Cuando no hay papel me limpio con el diccionario, literal y literariamente.
A veces, cuando visito a mi madre, solemos pasar tardes enteras viendo fotografías noventosas y cuadernos escolares que ella conserva. Yo me detengo puntualmente en mis cuadernos de primer y segundo grado. Quizá como una suerte de nostalgia, allí es donde me encuentro con el niño que fuí, ese mismo que se cargaba en las reglas de ortografía, pero no como lo hace el adulto que parezco ser, este que presume de rebeldía y forjó una ideología con más complejos que subjetividades, sino que desde otro lugar mas maravilloso: desde la negligencia y la ignorancia, hijas no reconocidas de la libertad de expresión y la vanguardia, ambas lesbianas por naturaleza.
Entonces vuelvo en cada cuaderno a admirar a ese pequeño energúmeno que fui. Un mal apalabrado que escribía la letra hache donde se le cantaba porque confiaba en su silenciosa discreción. Hoy día me considero un perfecto antagónico domesticado a forma y medida y moriría por usar esa caligrafía aunque los psicoanalistas me diagnostiquen psicosis y así dejar de ser este neurótico esperando a que se demuestre lo contrario. Usar la ortografía que me condene, en manos de un docente de literatura, a la reclusión perpetua en un aula escolar del gobierno actual muriendo de frío y hambre. Pero no puedo..
No puedo porque las reglas me pusieron a caminar derechito como se supone. Porque aún sigo confíando en la discreción de la letra hache pero la real academia española juzga a cada libro por su portada y los adeptos de lo que se supone que está bien siguen esas normas para la aceptación y la desvergüenza.
Por eso agradezco cada vez que una duda me pone a hacer equilibrio en el alfabeto, porque es ahi donde vuelvo a encontrarme con el niño que fuí, cada vez que el corrector escribe verdura y media, porque el niño vuelve.
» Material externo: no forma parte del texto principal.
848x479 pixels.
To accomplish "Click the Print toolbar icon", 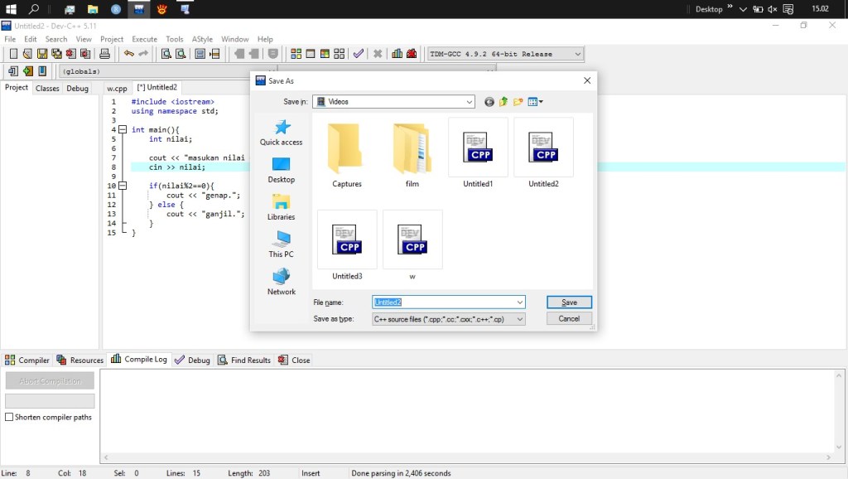I will [104, 54].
Y yo lo miro de reojo, porque el gozar de buena memoria me mantiene conciente de dónde vengo y por eso mismo no corrijo los escritos y los tiro así, fresquitos como pan del día, porque me cago en las reglas ortográficas y porque no hay nada más hermoso que encontrarme con ese niño, ese que creía en las letras hache, ese mismo, el que murió una tarde en una oficina frigida, de este empleo mal pago que es la vida.